The production of halogens from aqueous solutions (or other dispersions including even slurries) of their corresponding acids or alkali metal salts and the like by electrolysis thereof in electrolytic diaphragm or equivalent separator cells is well known and widely practiced. Improved techniques to accomplish such production include utilization of oxidizing gas depolarized cathodes in the involved halogen-manufacturing cell units. The manufacture of caustic soda and chlorine from common salt is a good illustration and a particularly important application of this type means for making halogens and associated co-products.

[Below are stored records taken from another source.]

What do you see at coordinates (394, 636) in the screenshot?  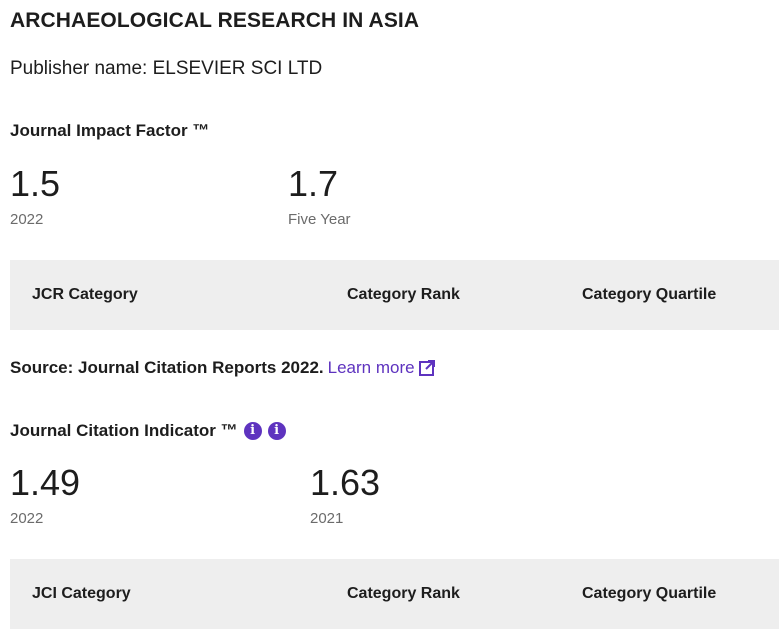 I see `table-body-start` at bounding box center [394, 636].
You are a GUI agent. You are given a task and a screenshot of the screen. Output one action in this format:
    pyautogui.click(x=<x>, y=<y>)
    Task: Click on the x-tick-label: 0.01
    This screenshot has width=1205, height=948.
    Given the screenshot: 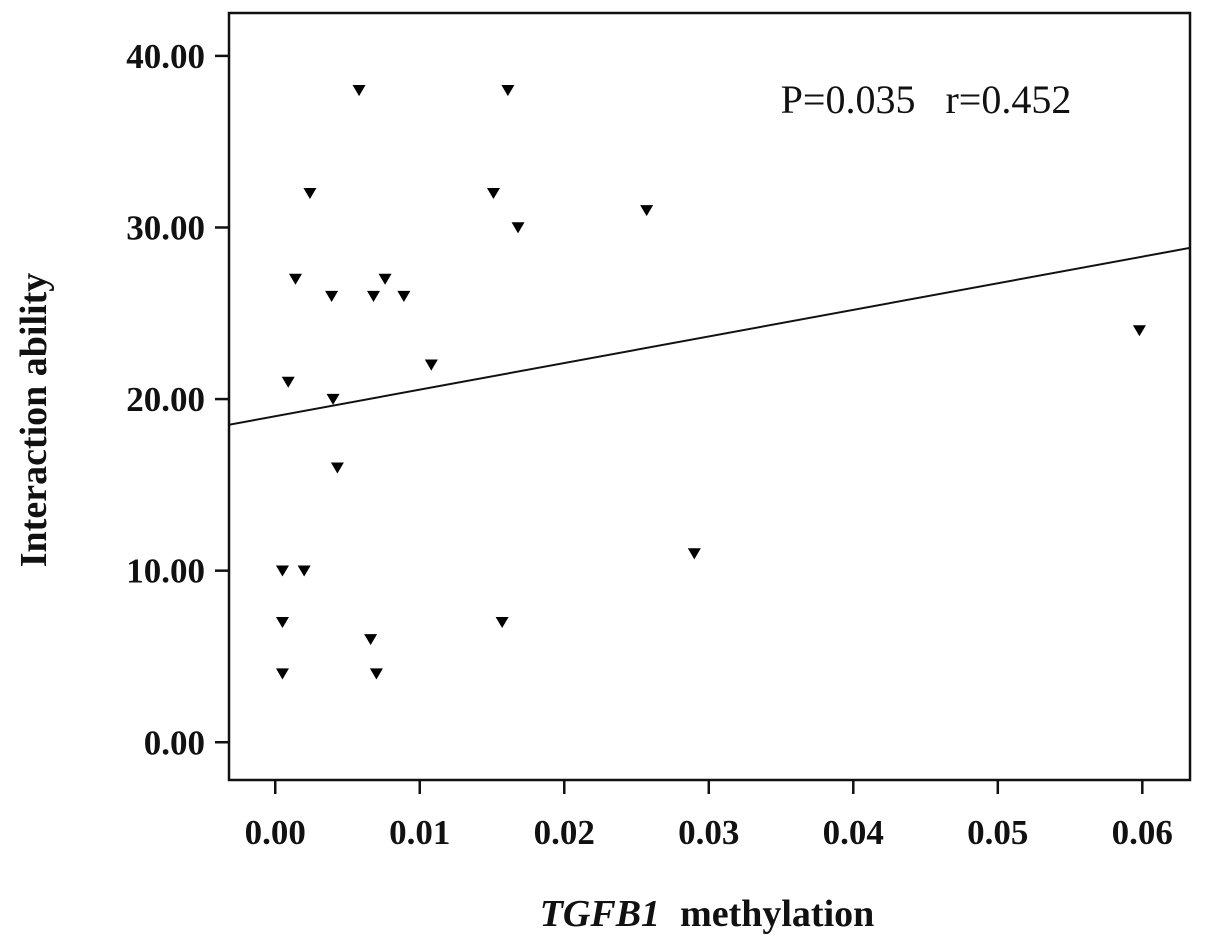 What is the action you would take?
    pyautogui.click(x=420, y=832)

Various aspects relevant to the use of oxygen or oxygen depolarized cathodes in electrolytic cells are amply demonstrated in, inter alia, U.S. Patents and Patent Reference Nos. 1,474,594; 2,273,795; 2,681,884; 3,035,998; 3,117,034; 3,117,066; 3,262,868; 3,276,911; 3,316,167; 3,507,701; 3,544,378; 3,645,796; 3,660,255; 3,711,388; 3,767,542; 3,923,628; 3,926,769; 3,935,027; 3,959,112; 4,035,254; and 4,035,255, all herein incorporated by reference.

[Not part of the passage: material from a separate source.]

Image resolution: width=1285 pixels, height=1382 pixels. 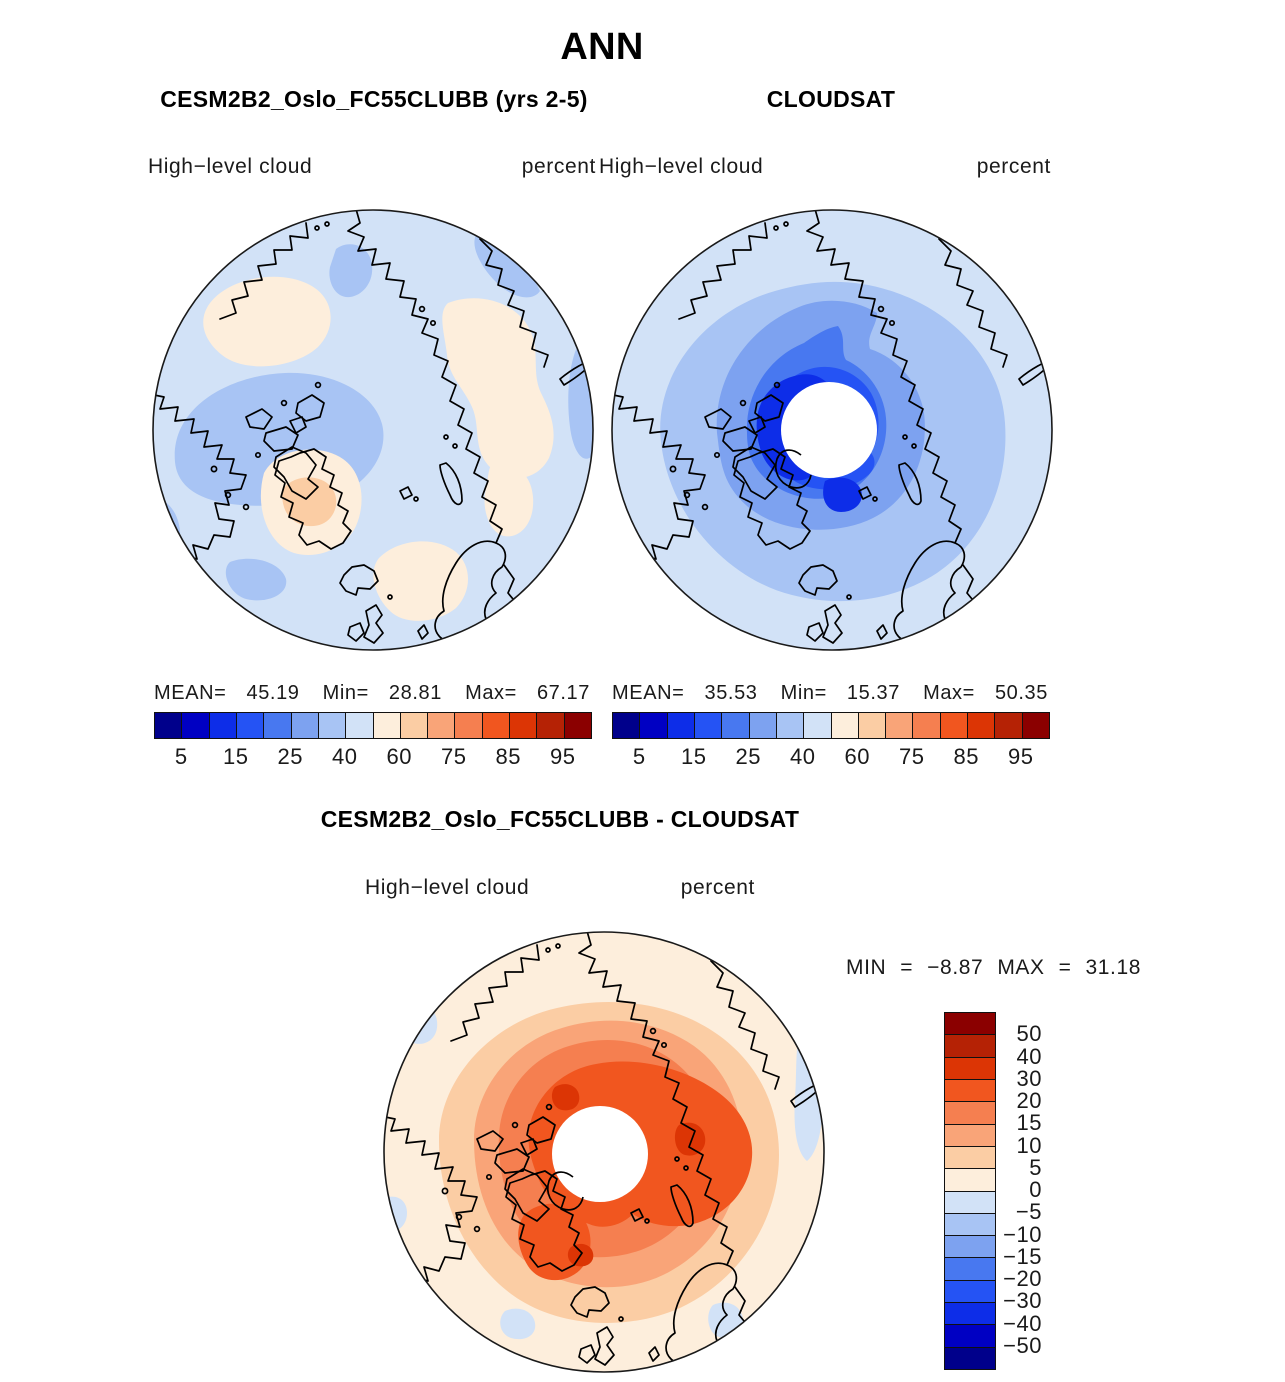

It has been observed, however, that in order to employ an oxygen or the like electrode as a depolarized cathode in a chlor-alkali or equivalent diaphragm or equivalent separator cell, it is advantageous for the separator element to be maintained and supported for operation so as to actually be spaced a short distance from the cathode in order to better accommodate gas transport to the cathode while maintaining the electrolyte solution on one side of the cathode and the gas on the other side. This is the case with asbestos diaphragms, ion exchange membranes or anything similar or analogous thereto. It is especially so when a drawn asbestos diaphragm is to be used which, for practical purposes, is better deployed when mounted on a rigid support. While metallic screens, grids or the like foraminous metal constructions are ostentatiously well suited for utilization as support elements or backing members for asbestos diaphragms, they are ordinarily not employed for the purpose. This is because of the disadvantageous fact that under normal operating conditions of a typical electrolytic diaphragm cell, a metallic diaphragm support element frequently and sometimes unpredictably tends, with most undesirable and unwanted results, to become and function as an electrode due to bipolar effects which arise and materially influence metallic support behavior.

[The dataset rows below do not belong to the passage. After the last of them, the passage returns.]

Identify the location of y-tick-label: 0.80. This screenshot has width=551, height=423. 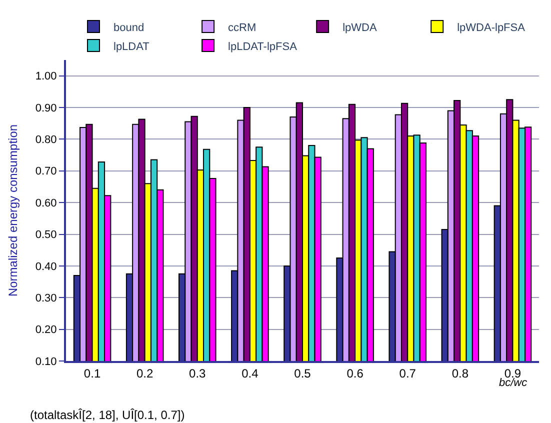
(46, 140).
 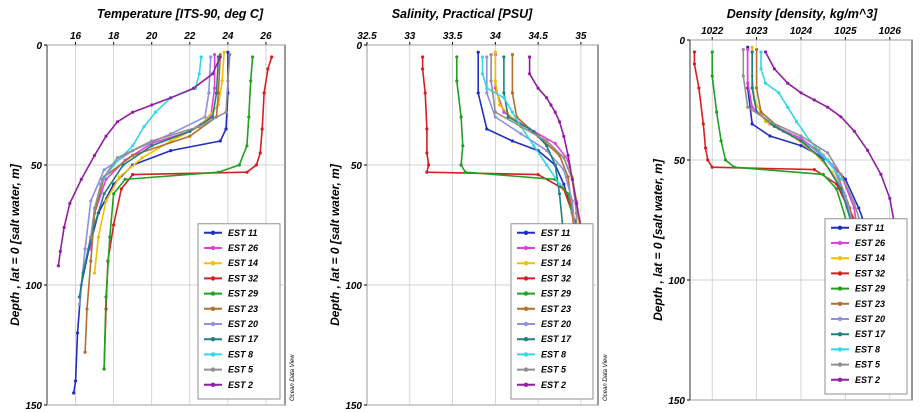 I want to click on x-tick-label: 1022, so click(x=712, y=32).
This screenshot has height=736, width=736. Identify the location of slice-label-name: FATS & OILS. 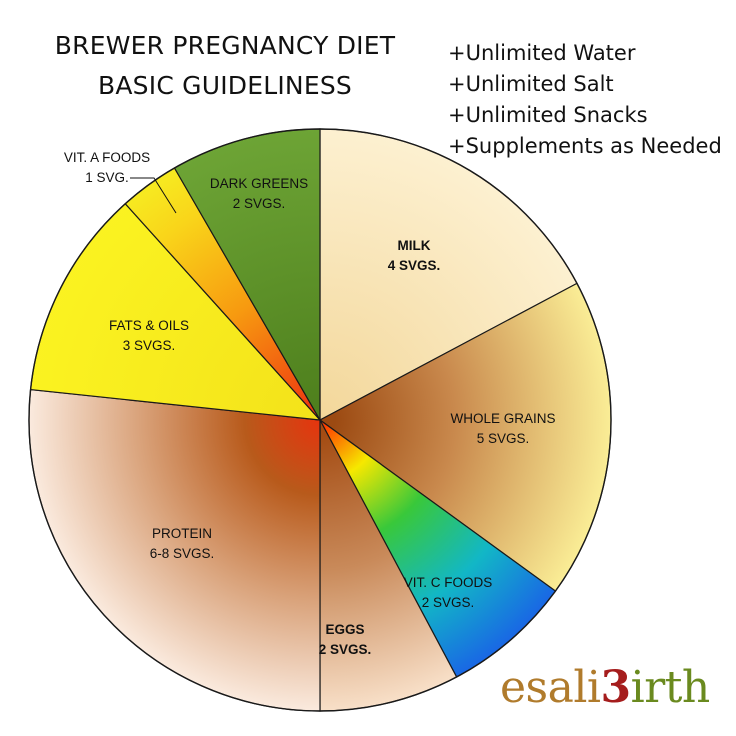
(149, 326).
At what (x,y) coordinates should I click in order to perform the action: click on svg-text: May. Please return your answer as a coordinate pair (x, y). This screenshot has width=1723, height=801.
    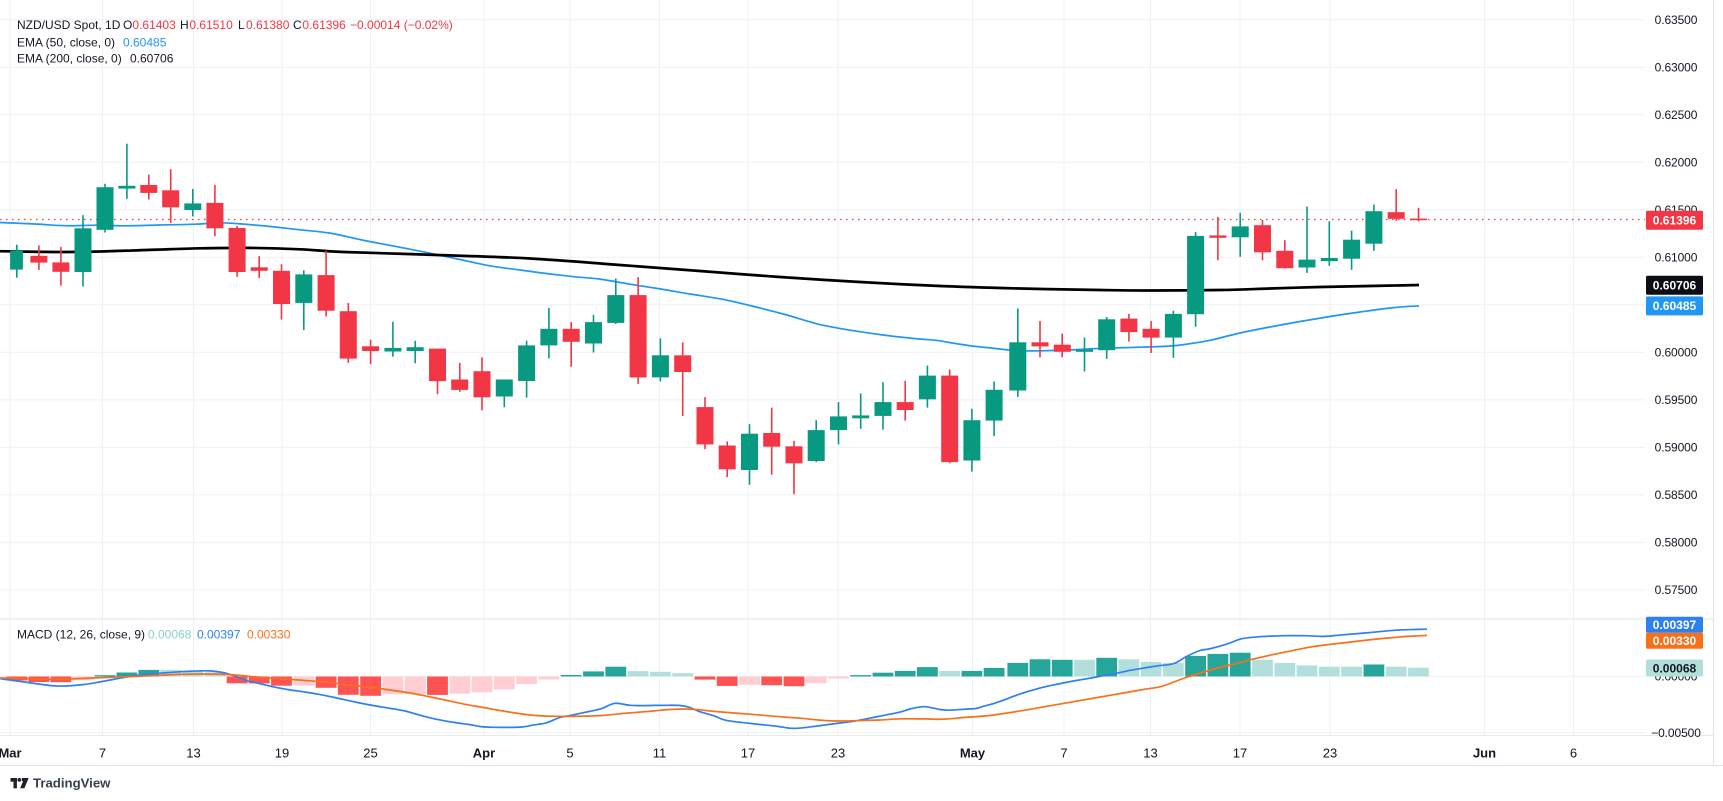
    Looking at the image, I should click on (973, 754).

The basic characteristics and operational principles and limitations of electrolytic diaphragm and ion exchange membrane cell practice are so widely comprehended by those skilled in the art that further elucidation thereof and elaboration thereon is unnecessary for thorough understanding and recognition of the advance contributed and made possible to achieve by and with the development(s) of the present invention.